§ **TASK 1**: In the project description, who is named as the PI?
§ **TASK 2**: List every person the project description names.
§ **TASK 3**: Rewrite the project description from "ONR – Overall" through "and heuristic strategies.", replacing "time pressure" with "time constraints".

This project is the joint effort with Dr. Andrea Thomaz (PI), Dr. Charles Isbell and Dr. Mark Riedl.

ONR STTR – Designing Contextual Decision Support Systems


Support improved decision making under high stress, uncertain operational conditions through the development of proactive, context-based decision support aids. The objective of this project is to create a scientifically-principled design specification and prototype concepts for a set of decision aids capable of supporting decision making and judgment across multi-faceted mission with dynamic tasking requirements. The result will be a consistent approach to proactive decision support that will facilitate rapid, affordable development for different functions in the combat center, minimize training, insertion into combat systems, and increase end user adoption and utilization.

ONR – Overall Decision Making Process Simulation


Decision makers are consistently asked to make decisions about the course of action required to achieve mission success regardless of the time pressure and the quantity and quality of information available. To be successful, they will adapt their decision strategies to the environment and even use heuristics, simple rules that use little information and can be processed quickly. To support these decision makers, we are designing proactive decision support systems that support adaptive decision making along a range analytic and heuristic strategies.

§ **RECORD EXTRACTS**:

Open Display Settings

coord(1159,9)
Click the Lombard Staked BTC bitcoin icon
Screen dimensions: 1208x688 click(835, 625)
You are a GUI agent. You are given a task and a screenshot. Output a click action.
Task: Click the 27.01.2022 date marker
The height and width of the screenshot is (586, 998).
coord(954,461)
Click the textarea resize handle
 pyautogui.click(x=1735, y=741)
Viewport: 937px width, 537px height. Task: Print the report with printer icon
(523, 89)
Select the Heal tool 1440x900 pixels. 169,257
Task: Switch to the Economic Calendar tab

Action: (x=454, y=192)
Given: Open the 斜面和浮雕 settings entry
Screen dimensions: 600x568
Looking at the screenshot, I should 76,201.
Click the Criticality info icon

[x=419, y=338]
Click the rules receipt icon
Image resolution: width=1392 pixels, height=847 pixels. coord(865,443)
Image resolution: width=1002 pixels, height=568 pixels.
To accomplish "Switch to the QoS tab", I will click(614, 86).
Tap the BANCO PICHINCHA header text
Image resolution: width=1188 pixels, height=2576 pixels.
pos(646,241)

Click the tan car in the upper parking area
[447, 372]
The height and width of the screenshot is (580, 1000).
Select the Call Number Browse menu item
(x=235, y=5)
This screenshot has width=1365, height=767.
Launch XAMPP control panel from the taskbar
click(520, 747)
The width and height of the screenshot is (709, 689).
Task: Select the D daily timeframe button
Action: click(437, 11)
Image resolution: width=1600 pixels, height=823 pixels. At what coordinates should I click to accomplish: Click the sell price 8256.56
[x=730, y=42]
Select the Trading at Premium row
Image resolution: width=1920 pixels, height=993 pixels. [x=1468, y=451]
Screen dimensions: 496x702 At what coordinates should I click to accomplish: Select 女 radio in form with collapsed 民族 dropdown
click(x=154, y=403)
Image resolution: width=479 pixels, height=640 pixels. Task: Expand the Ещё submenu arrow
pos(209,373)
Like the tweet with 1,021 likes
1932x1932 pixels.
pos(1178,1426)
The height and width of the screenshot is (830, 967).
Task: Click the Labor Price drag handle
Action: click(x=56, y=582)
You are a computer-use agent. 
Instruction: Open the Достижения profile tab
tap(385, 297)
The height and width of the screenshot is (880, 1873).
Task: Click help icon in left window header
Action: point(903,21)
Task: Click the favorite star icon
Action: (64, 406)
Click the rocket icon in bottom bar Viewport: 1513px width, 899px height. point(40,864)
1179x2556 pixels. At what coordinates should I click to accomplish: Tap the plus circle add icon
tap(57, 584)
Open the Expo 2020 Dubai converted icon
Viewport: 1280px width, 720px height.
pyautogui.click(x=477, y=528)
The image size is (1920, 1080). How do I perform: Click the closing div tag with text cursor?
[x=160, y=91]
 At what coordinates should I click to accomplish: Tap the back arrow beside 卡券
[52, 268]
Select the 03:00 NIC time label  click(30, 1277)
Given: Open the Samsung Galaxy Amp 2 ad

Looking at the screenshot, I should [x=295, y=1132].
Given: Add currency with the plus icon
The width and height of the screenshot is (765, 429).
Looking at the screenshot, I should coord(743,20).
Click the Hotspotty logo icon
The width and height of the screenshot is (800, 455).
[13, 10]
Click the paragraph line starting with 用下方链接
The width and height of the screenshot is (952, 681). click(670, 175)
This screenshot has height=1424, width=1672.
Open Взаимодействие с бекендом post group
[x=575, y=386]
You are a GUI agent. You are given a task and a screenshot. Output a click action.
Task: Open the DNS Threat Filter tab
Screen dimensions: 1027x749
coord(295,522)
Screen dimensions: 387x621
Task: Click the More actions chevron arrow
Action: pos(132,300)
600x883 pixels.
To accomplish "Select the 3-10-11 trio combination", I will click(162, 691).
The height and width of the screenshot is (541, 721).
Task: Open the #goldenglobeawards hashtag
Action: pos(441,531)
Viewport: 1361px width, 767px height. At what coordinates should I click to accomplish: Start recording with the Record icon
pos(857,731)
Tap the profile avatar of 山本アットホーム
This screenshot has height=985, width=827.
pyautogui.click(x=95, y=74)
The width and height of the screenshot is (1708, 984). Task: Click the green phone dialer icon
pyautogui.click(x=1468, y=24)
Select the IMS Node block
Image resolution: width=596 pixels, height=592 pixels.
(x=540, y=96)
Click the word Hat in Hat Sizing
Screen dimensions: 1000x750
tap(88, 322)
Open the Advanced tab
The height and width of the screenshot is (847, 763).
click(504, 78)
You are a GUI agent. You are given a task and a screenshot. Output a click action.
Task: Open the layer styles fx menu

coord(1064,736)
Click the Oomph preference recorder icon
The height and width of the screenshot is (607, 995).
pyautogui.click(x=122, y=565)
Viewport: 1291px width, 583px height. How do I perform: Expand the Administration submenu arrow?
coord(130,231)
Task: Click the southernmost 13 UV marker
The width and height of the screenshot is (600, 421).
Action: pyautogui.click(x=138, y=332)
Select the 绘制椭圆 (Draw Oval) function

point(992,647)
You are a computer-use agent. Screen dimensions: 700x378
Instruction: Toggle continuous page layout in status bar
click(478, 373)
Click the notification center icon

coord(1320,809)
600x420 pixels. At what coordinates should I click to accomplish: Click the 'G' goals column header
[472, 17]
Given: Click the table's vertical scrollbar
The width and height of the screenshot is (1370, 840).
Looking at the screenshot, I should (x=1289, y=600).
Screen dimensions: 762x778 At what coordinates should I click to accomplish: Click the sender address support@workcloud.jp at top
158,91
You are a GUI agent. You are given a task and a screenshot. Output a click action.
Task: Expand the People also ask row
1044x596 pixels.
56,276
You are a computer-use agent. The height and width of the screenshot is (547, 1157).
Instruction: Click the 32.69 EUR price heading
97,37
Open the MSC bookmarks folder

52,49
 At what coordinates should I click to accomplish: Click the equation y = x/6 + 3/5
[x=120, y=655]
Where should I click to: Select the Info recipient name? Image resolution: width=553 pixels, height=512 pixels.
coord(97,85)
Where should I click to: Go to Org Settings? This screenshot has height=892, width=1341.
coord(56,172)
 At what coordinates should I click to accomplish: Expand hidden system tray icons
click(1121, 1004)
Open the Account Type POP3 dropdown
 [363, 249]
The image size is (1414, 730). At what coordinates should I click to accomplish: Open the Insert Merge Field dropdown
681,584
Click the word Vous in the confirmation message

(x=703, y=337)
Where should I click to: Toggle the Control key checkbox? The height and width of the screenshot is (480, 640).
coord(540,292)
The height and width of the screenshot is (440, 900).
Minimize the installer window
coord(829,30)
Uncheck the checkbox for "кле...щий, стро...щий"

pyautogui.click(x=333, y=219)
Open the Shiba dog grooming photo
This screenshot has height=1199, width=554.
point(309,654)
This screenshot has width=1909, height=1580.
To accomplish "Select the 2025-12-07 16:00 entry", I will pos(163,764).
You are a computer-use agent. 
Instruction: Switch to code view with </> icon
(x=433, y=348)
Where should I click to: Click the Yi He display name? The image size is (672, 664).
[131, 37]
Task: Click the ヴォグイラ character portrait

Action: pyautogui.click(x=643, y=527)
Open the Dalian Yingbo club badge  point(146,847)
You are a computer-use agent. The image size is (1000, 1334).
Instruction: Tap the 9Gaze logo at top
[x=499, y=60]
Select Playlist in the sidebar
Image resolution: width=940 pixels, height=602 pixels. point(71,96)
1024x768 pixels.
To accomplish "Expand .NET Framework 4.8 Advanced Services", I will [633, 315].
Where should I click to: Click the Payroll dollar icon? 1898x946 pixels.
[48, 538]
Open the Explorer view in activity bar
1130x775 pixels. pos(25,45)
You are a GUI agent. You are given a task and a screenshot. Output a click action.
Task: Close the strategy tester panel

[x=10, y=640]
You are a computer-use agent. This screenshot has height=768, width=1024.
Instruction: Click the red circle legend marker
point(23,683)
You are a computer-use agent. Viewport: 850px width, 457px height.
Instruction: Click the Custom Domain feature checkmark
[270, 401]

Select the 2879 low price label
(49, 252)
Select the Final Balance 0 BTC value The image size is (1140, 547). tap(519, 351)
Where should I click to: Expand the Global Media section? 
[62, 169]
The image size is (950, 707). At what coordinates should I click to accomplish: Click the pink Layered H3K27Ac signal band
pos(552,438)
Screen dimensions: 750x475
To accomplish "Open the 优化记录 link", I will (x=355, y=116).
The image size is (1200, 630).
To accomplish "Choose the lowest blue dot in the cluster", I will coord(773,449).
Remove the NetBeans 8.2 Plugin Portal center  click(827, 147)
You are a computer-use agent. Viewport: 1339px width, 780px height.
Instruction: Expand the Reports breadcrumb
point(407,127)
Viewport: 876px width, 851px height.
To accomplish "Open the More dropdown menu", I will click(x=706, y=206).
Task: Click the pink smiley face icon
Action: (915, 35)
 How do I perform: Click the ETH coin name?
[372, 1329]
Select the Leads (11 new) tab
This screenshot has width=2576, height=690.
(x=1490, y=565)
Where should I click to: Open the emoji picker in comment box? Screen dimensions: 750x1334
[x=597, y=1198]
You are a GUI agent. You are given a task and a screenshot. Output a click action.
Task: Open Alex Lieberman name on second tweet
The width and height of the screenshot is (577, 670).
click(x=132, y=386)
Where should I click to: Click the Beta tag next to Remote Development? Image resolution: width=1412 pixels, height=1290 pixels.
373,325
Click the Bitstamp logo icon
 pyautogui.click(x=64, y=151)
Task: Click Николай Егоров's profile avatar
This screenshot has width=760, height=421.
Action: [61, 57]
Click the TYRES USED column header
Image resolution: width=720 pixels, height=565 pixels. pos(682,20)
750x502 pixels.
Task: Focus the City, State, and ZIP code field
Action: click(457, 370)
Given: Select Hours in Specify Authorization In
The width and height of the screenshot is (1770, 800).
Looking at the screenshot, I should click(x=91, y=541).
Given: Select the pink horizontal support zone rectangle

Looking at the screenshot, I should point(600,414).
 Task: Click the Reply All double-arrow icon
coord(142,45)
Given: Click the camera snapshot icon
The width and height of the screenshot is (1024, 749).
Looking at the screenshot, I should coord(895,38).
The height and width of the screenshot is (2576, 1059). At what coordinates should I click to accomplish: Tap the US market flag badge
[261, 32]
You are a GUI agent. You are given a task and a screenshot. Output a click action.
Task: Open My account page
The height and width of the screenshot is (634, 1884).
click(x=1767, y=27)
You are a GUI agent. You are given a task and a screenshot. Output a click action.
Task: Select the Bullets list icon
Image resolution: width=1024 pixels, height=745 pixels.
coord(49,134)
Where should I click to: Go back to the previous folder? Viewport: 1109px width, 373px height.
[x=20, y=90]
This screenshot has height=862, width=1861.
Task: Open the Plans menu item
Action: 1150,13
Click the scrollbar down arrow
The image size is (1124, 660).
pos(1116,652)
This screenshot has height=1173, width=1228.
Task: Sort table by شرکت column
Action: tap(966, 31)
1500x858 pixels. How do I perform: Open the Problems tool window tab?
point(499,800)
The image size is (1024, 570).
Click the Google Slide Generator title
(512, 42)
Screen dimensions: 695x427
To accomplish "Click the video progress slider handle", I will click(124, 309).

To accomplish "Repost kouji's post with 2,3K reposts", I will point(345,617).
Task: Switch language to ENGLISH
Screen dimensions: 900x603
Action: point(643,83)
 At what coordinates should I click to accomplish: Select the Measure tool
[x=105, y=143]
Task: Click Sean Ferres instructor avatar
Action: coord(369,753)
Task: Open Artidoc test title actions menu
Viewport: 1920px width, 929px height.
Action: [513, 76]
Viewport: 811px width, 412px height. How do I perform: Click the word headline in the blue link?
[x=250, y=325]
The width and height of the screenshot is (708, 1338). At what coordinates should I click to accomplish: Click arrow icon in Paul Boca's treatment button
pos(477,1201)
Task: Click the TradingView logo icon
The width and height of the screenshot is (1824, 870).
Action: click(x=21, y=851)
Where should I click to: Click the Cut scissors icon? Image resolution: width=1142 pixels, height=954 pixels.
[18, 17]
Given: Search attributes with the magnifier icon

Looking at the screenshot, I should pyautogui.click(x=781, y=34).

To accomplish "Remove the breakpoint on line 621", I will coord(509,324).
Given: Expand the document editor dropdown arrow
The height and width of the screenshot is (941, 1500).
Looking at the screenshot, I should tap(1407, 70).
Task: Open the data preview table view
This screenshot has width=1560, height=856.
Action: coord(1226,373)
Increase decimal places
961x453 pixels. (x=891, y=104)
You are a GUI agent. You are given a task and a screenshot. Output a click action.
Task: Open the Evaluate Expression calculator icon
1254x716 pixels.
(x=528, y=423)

§ **TASK RESPONSE 1**: Dr. Andrea Thomaz

§ **TASK RESPONSE 2**: Dr. Andrea Thomaz, Dr. Charles Isbell, Dr. Mark Riedl

§ **TASK RESPONSE 3**:
ONR – Overall Decision Making Process Simulation


Decision makers are consistently asked to make decisions about the course of action required to achieve mission success regardless of the time constraints and the quantity and quality of information available. To be successful, they will adapt their decision strategies to the environment and even use heuristics, simple rules that use little information and can be processed quickly. To support these decision makers, we are designing proactive decision support systems that support adaptive decision making along a range analytic and heuristic strategies.